Why our number may legitimately differ from a manual Admin computation:
| Reason | Direction of divergence |
|---|---|
| Registration vs first-order. Admin’s customer-creation date counts when the customer registered, this card counts when they first ordered. A customer might register today and not order for 6 months; in that case, this card counts them on order day, Admin counts them on registration day. | Different dates |
Guest customers. Adobe doesn’t create customer records for guests (customer_id IS NULL); they don’t appear in Customers grid. This card includes them by email. | Card higher |
| B2B Company aggregation. Card optionally aggregates to Company; Admin doesn’t. | Configuration-dependent |
| Time-zone, sync lag. Standard. | Minor |
| Email duplication. A customer who deleted their account and re-registered with the same email is “old” here (first ever order), but might appear “new” if Admin treats account creation as the start. | Card under-counts re-registrations |
| Card | Expected relationship | What divergence tells you |
|---|---|---|
google_analytics.ga_new_users | GA4 new-users count is sessions-based, much higher than this card (most new users don’t buy) | Don’t reconcile; useful as a funnel ratio (new-users → new-customers conversion). |
klaviyo.welcome_flow_signups | Klaviyo welcome-flow entrants ≈ this card if every new customer enters the flow | If Klaviyo lower, the welcome-flow trigger is misconfigured; some new customers aren’t entering. |
stripe.stripe_new_customers | Stripe new-customer count for Stripe-paid orders only | Should match Stripe-paid subset of this card. |
Known limitations / merchant FAQs
A customer registered last year but didn’t order until this month, are they new? Yes. The card counts first-order date, not registration date. The customer’s “first ever order” landed in the window, so they’re a new customer. A customer ordered once 18 months ago and again this month, are they new? No. They have prior order history (the 18-month-old order). They are reactivated, not new. To track reactivation, use a separate cohort card; reactivation has different acquisition economics from genuinely-new customers. Guest customers using a new email, are they new? Yes per the card’s logic. The email has no prior order history. Even if the same physical person used a different email before, the card has no way to know. This inflates the new-customer count by 5-15% for most merchants. B2B Companies: when is a Company “new”? When the Company’s first ever order in the system falls within the window. Adobe Commerce can pre-create Company entities (the Sales rep adds the Company; orders come later). The card uses first-order timestamp, not Company-creation timestamp. Why doesn’t Reports > Customers match? Reports > Customers > New Accounts uses registration date. This card uses first-order date. They are different metrics; both useful but not directly comparable. Welcome-coupon redemption rate, why isn’t it 100%? Three causes: (1) some customers shop sale items where coupon-stacking is disabled; (2) some come via marketplaces or B2B portals that bypass the welcome flow; (3) some new customers don’t sign up for emails and never see the coupon. 70-85% is healthy. Multi-store, can a customer be “new” twice (once per Store View)? No. The card aggregates across Store Views bycustomer_email. A customer who first ordered on UK and later on US is “new” once (UK first-order date).

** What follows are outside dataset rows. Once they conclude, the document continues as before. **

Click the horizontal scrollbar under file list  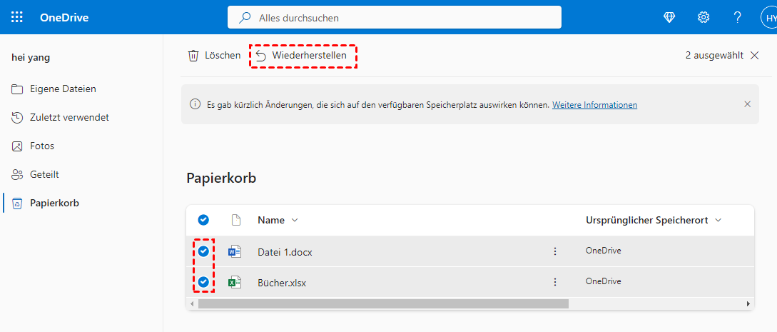(x=383, y=303)
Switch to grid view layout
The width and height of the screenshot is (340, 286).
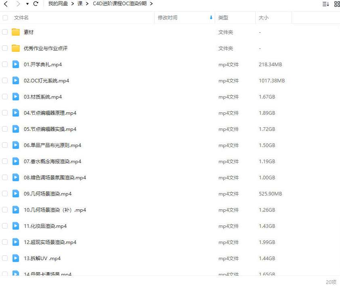pos(338,4)
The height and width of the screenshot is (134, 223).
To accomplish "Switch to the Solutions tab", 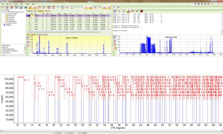I will (x=41, y=11).
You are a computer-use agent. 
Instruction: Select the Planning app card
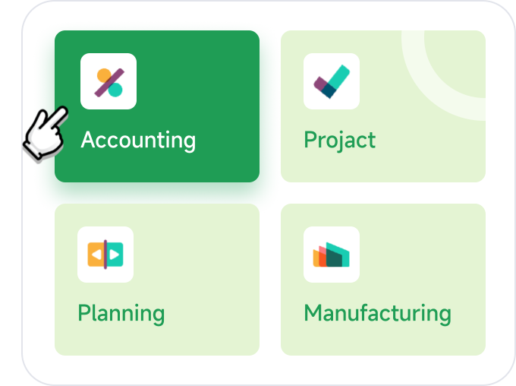click(x=157, y=280)
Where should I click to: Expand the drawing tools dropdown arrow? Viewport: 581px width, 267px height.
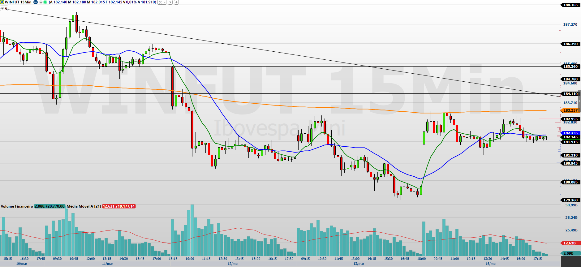pos(165,2)
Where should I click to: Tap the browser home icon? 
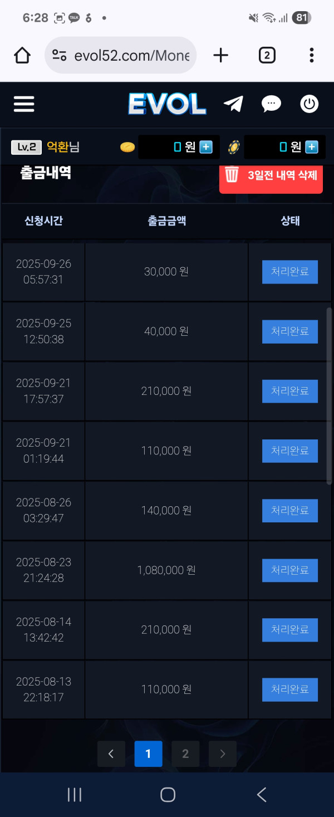(x=22, y=55)
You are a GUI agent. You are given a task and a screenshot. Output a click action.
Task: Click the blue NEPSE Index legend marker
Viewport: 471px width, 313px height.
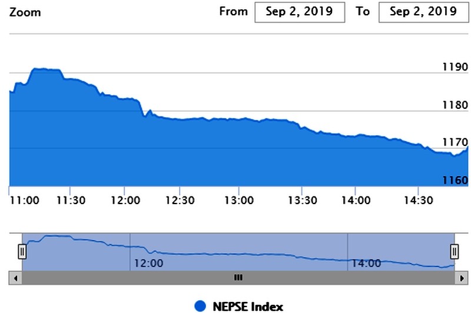pyautogui.click(x=201, y=306)
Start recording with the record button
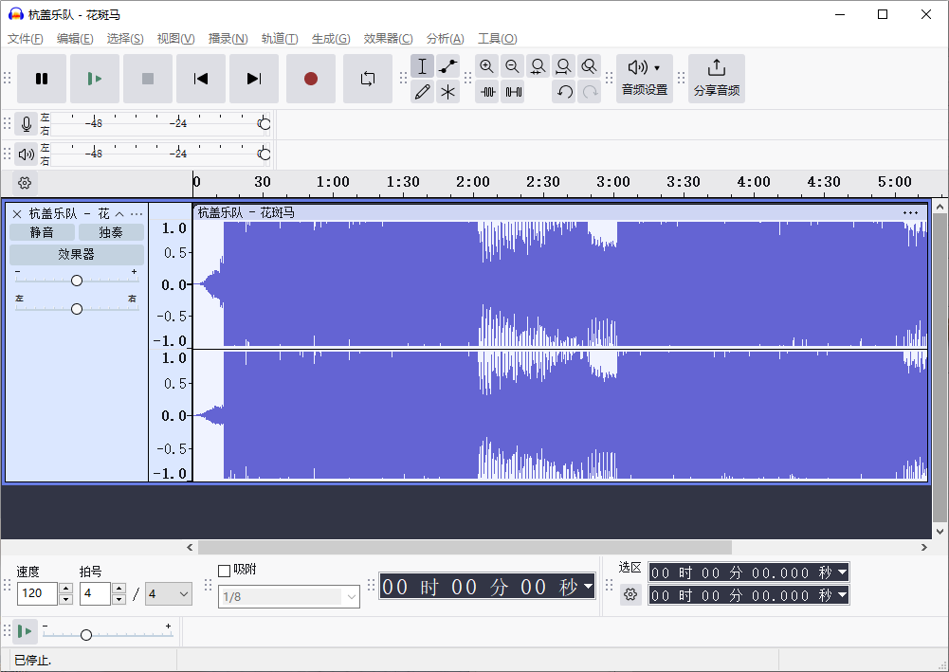Image resolution: width=949 pixels, height=672 pixels. point(311,79)
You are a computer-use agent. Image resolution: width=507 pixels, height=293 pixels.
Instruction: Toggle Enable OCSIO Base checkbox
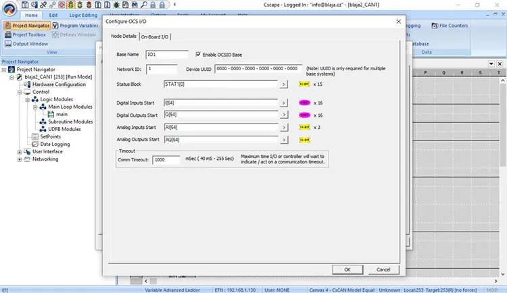tap(198, 54)
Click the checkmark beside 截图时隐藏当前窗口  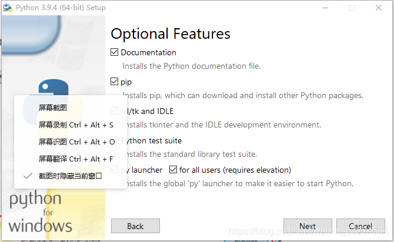(28, 176)
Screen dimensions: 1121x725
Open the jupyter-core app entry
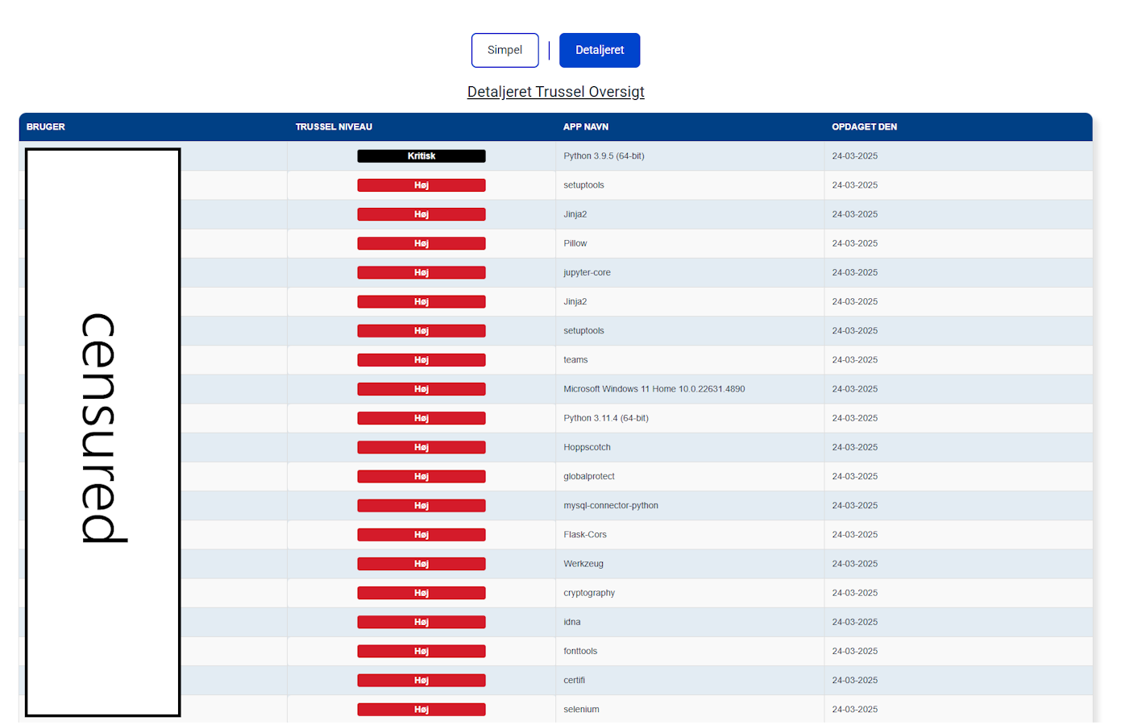[587, 272]
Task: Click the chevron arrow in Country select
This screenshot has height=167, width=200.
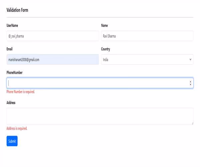Action: click(x=190, y=59)
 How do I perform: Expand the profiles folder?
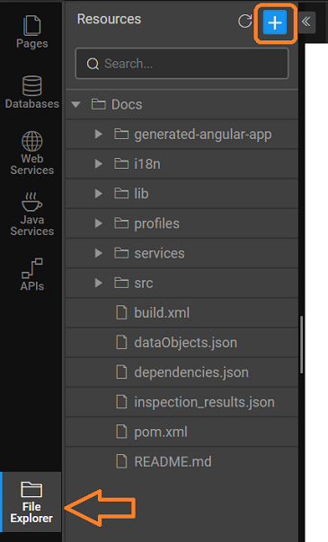pos(99,223)
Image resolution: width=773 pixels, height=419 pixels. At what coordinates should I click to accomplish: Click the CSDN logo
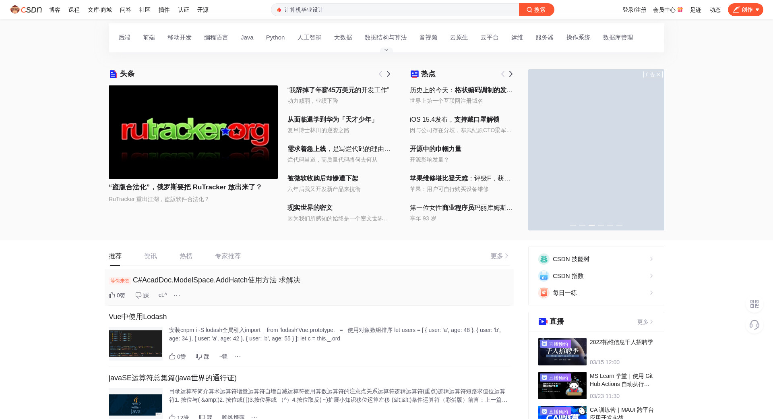point(26,10)
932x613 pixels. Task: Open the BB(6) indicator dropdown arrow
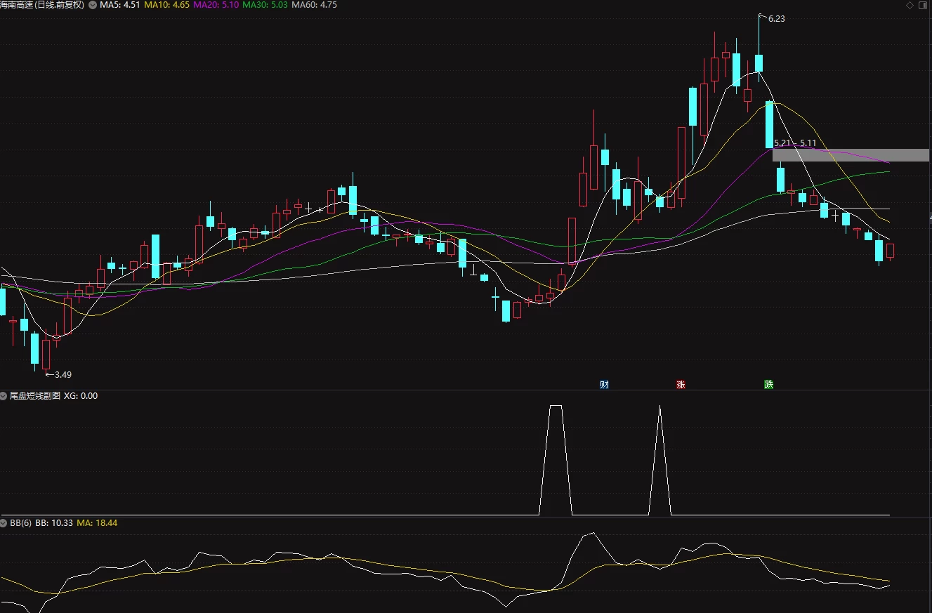tap(4, 523)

B2B account ABC has 5 buyers; one new buyer placed first order this month, is the Company “new”?
Depends on toggle. With Company aggregation: the Company isn’t new (it had prior orders from other buyers). Without Company aggregation: the new buyer is new. Most merchants use Company aggregation for B2B context.
Why is today’s new-customer count low?
Today is incomplete; the day-to-date number is necessarily lower than a full day’s count. If the card’s headline shows the 30-day rolling, today’s contribution is small relative to the window.
Refunded customers, are they still counted?
Yes; first-order placement is what matters, refund is a downstream event. A new customer who immediately refunds is still counted as new (and contributes negatively to LTV; this is a fraud-watch signal).